It is fantastic that CARE’s Village Savings and Loan Associations have been recognised in the report as a ‘multi-dimensional approach to financial inclusion for poor women’ (p.73). These savings groups comprised mostly of women have been run by CARE since 1991, and now many organisations are supporting 11.5 million people worldwide to save, grow businesses, guard against economic shocks, and connect to the formal financial system. See my blog here for more on the life-changing impacts of savings groups.
What’s in the report
The report lists a lack of financial, digital and property rights among four overarching systemic constraints to the economic empowerment of women. The other constraints include: adverse social norms; discriminatory law and lack of legal protection; and the failure to recognise, reduce and redistribute unpaid household work and care.
In response the UN High Level Panel members have identified ‘seven primary drivers’ to make rapid change, accompanied by a call to action for all sectors (especially governments) to act now, by:
- Tackling adverse norms and promoting positive role models
- Ensuring legal protection and reforming discriminatory laws and regulations
- Recognising, reducing and redistributing unpaid work and care
- Building assets – digital, financial and property
- Changing business culture and practice
- Improving public sector practices in employment and procurement
- Strengthening visibility, collective voice and representation
Time for action
CARE welcomes the report because urgent global action is needed to address the long list of economic and gender barriers stopping women from realising their full potential (see CARE’s women’s economic empowerment strategy for detail). No more can widespread and persistent gender gaps in women’s economic opportunities and rights be tolerated.
This is why, at the launch of the HLP report at the UN headquarters, we voiced our commitment to ensure 30 million women have greater access to and control over economic resources by 2020. We’ll do this through our ongoing work strengthening women’s role as producers, workers, entrepreneurs and consumers.
To make real change in the lives of women, we need recommendations grounded with gender transformative approaches. The report has been criticised as too one-dimensional – including policy recommendations – and yes, it’s better to have them like this than not at all; but if social norms lag behind, nothing will change for women’s equality.
Why the need for a report?
At the moment the global community is way off realising the concrete Sustainable Development Goal targets for gender equality by the year 2030 – of which women’s economic empowerment is considered central for achieving inclusive growth.

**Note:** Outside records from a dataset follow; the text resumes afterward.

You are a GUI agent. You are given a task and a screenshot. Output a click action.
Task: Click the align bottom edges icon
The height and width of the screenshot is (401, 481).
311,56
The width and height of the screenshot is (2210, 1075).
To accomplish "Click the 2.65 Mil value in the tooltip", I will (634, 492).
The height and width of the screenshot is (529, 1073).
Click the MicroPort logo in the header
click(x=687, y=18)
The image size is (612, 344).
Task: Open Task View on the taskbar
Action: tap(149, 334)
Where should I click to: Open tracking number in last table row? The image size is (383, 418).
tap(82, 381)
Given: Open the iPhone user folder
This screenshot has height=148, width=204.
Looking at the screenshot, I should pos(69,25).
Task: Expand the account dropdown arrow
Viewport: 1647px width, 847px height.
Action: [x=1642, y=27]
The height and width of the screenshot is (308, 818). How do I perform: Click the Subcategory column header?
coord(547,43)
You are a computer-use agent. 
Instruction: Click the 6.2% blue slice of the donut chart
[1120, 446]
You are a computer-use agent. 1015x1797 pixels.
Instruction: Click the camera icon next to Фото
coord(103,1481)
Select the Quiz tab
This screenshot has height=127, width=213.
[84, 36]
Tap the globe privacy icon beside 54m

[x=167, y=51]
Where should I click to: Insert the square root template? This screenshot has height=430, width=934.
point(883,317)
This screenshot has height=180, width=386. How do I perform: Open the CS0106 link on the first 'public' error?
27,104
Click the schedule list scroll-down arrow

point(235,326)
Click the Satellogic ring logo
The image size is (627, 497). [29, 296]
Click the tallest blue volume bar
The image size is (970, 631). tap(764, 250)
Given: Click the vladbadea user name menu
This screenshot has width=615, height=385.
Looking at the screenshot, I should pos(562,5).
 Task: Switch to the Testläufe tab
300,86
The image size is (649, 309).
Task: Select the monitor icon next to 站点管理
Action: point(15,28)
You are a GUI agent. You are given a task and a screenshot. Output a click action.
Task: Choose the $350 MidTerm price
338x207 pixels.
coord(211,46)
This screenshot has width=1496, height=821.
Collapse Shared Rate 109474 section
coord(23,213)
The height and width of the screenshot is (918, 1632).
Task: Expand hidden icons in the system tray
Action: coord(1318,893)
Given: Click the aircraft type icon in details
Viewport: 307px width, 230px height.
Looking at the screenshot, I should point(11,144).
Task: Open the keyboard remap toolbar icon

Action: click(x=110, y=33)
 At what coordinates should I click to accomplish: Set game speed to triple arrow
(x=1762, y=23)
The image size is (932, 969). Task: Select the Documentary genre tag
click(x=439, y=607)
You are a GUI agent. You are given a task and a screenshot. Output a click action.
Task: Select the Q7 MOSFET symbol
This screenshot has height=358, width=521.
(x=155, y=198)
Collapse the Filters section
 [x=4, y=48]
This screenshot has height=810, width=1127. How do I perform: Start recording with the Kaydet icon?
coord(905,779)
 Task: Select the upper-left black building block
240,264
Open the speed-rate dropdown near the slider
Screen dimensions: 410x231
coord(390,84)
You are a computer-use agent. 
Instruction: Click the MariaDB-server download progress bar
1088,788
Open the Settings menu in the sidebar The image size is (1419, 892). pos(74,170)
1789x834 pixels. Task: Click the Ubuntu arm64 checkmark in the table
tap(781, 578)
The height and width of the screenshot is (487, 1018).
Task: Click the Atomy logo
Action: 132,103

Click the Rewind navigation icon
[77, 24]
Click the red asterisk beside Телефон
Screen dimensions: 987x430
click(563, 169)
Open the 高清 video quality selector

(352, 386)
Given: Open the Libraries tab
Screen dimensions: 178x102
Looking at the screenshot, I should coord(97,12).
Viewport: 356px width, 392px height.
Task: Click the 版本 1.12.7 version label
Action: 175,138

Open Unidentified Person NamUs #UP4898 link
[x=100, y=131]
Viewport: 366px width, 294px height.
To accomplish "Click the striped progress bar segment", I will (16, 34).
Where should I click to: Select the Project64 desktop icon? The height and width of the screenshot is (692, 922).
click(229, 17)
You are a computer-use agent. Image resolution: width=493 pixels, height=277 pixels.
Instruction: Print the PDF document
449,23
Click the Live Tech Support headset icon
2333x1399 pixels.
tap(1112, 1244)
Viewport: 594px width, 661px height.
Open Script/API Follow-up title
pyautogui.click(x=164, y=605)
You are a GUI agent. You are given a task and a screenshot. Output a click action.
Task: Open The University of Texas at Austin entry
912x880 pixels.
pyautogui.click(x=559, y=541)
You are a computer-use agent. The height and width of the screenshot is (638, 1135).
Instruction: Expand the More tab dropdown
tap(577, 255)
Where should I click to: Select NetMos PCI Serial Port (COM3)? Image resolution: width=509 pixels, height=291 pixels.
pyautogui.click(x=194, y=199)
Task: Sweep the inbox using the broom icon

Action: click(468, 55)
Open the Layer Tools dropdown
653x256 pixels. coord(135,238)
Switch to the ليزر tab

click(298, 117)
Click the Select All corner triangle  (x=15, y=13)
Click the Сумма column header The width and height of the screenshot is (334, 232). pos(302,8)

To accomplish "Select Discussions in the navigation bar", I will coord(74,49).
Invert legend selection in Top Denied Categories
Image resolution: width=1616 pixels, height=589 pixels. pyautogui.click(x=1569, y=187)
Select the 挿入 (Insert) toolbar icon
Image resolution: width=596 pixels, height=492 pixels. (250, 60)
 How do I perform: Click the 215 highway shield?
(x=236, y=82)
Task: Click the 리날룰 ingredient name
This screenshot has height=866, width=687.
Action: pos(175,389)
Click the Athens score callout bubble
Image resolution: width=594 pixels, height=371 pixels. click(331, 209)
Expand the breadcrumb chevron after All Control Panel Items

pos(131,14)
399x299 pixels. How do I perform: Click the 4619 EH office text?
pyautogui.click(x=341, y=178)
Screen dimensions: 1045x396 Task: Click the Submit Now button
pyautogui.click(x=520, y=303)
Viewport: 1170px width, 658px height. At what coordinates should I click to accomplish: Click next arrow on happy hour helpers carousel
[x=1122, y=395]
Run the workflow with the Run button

Secretary General Ban Ki Moon called for this report back in January 2016 in order to rapidly accelerate progress and mobilise the global community to expand women’s economic opportunities, to ‘move from the pages of UN documents into the lives of women’ and achieve the SDGS. As the report puts it, women’s economic empowerment is:
the right thing to do and the smart thing to do: gender equality is a matter of basic human rights, and women’s economic empowerment can generate huge gains for human development, economic growth and business
Huge gains for human development, economic growth and business: that’s what we call a win-win-win. Now it’s time to make it happen.